We noticed it now because it became worse recently (not sure if it's related to the Ruby upgrade though) but TBH it's been a while that we were affected by this issue, at least 90+ days.
Might be useful if we could come up with a script that reproduces this memory leak to make it easier to debug. Maybe something that creates ActiveRecord models in a loop?
I'll give it a try but I'm about to leave now and I'll be OFF the next week so it might take some time sorry 😅.
No problem. I wish we could fix the issue faster :)
@intrip do you make any use of Relation#extending
? Or other ways to extend a module in relations?
Also, I think if you were to strip all the T_STRING
value
fields, you should be able to share the dump without leaking any personal data. Either publicly or in direct to one of us, that would be helpful to let us dig in the heap dump.
Might be useful if we could come up with a script that reproduces this memory leak to make it easier to debug.
I suspect it's the same bug than https://bugs.ruby-lang.org/issues/19436, but with YJIT (and worse because the references accumulate instead of only retaining the last one).
I just remembered that Aaron @tenderworks had mentioned a memory leak with YJIT 3.3 and Mastodon. This may be related.
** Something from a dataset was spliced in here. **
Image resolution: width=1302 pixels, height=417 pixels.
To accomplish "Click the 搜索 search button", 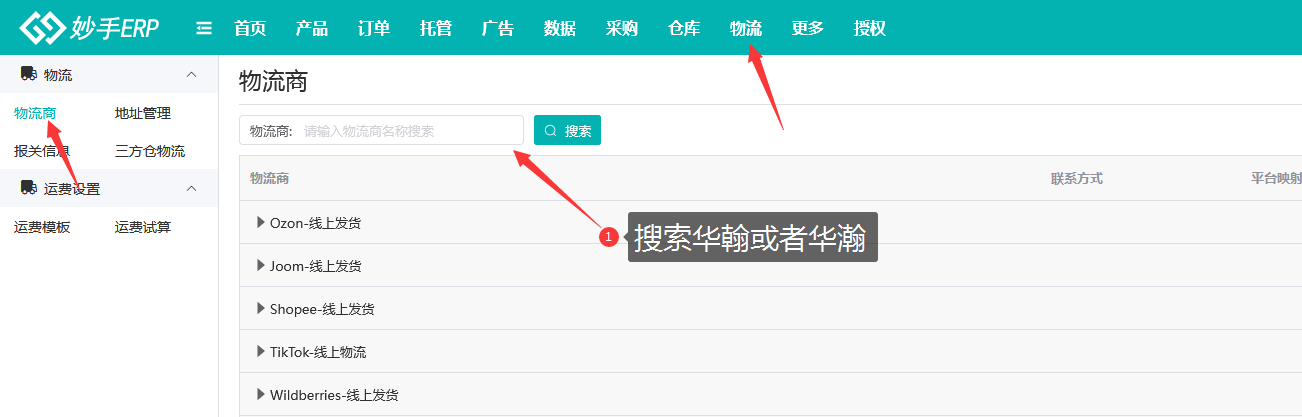I will [x=567, y=130].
Would be good if we could get more info about the Mastodon issue.
I'm wondering if this might be happening because we root some objects in YJIT when we bake addresses in the machine code, and we now have code GC disabled, so even dead ISEQs could still have code that never gets collected?
They've been running 3.3.0-preview3 since November https://github.com/Shopify/ruby/issues/548#issuecomment-1823152356, which had code GC disabled unlike preview2. So I'm not sure if it explains the situation.
Also, Block
s are deallocated when the ISEQ is GCed (along with their gc_obj_offsets
), so "dead" ISEQs would not mark baked objects whether Code GC is disabled or not.
Anyway, a local repro would be really helpful for identifying the cause.
I suspect it's the same bug than https://bugs.ruby-lang.org/issues/19436, but with YJIT
Alright, that's what I suspected:
module Foo
def bar
end
end
def call_bar(obj)
# Here the call cache we'll keep a ref on the method_entry
# which then keep a ref on the singleton_class, making that
# instance immortal until the method is called again with
# another instance.
# The reference chain is IMEMO(callcache) -> IMEMO(ment) -> ICLASS -> CLASS(singleton) -> OBJECT
obj.bar
end
obj = Object.new
obj.extend(Foo)
5.times do
call_bar(obj)
end
id = obj.object_id
obj = nil
4.times { GC.start }
begin
ObjectSpace._id2ref(id)
puts "MEMORY LEAK!!!"
exit!(1)
rescue RangeError
puts "no leak"
exit!(0)
end
$ ruby -v /tmp/repro.rb
ruby 3.3.0 (2023-12-25 revision 5124f9ac75) [arm64-darwin23]
no leak
$ ruby -v /tmp/repro.rb
ruby 3.3.0 (2023-12-25 revision 5124f9ac75) [arm64-darwin23]
no leak
$ ruby -v /tmp/repro.rb
ruby 3.3.0 (2023-12-25 revision 5124f9ac75) [arm64-darwin23]
no leak
$ ruby --yjit --yjit-call-threshold=1 -v /tmp/repro.rb
ruby 3.3.0 (2023-12-25 revision 5124f9ac75) +YJIT [arm64-darwin23]
MEMORY LEAK!!!
$ ruby --yjit --yjit-call-threshold=1 -v /tmp/repro.rb
ruby 3.3.0 (2023-12-25 revision 5124f9ac75) +YJIT [arm64-darwin23]
MEMORY LEAK!!!
$ ruby --yjit --yjit-call-threshold=1 -v /tmp/repro.rb
ruby 3.3.0 (2023-12-25 revision 5124f9ac75) +YJIT [arm64-darwin23]
MEMORY LEAK!!!
So @intrip is very likely using Relation#extending
, which is a giant footgun and we really should deprecate that API in Rails (Ref: https://github.com/rails/rails/pull/47314)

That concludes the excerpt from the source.